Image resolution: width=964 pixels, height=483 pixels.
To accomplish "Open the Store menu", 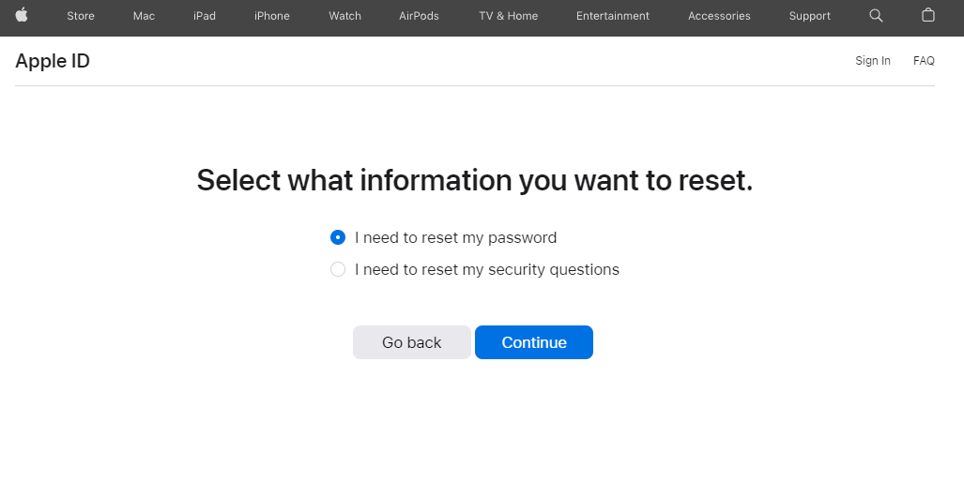I will point(81,16).
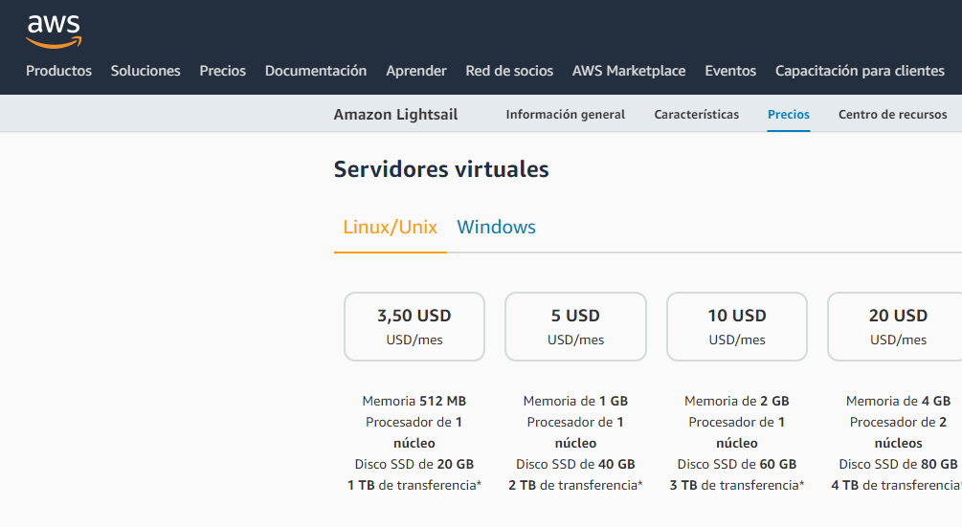This screenshot has width=962, height=527.
Task: Pick the 10 USD monthly plan box
Action: (x=737, y=326)
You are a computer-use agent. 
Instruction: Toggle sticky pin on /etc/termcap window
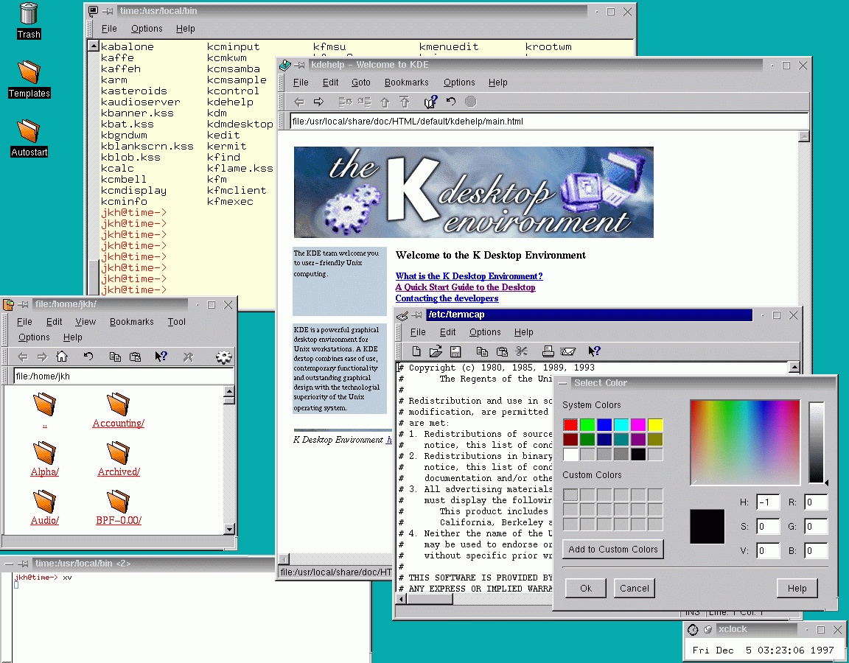click(x=416, y=315)
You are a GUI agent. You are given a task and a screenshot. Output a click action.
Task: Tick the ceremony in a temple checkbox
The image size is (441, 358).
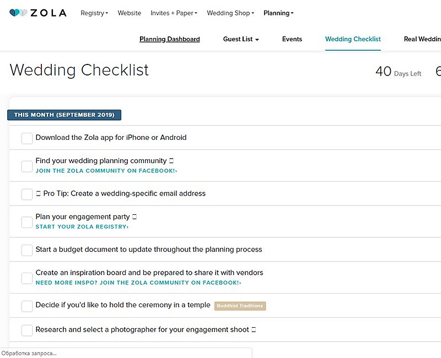(27, 306)
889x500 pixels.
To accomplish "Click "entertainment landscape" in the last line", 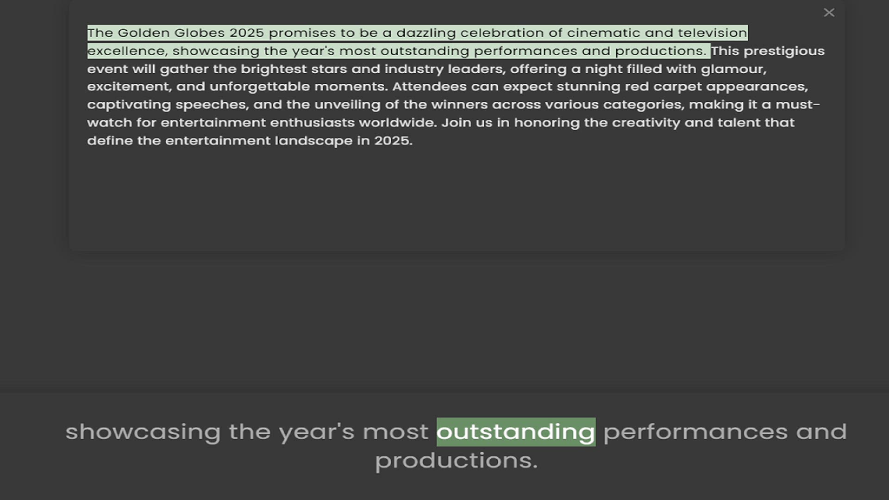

--------------------------------

* [TASK PROMPT] From the line that contains "You are a GUI" through the last line of the listing, copy each line exactly; both end lines stay in, and pictures stay out.

* [PROBLEM SOLUTION]
You are a GUI agent. You are given a task and a screenshot. Output a click action.
Task: Tick the ceremony in a temple checkbox
The image size is (441, 358).
(27, 306)
889x500 pixels.
To accomplish "Click "entertainment landscape" in the last line", 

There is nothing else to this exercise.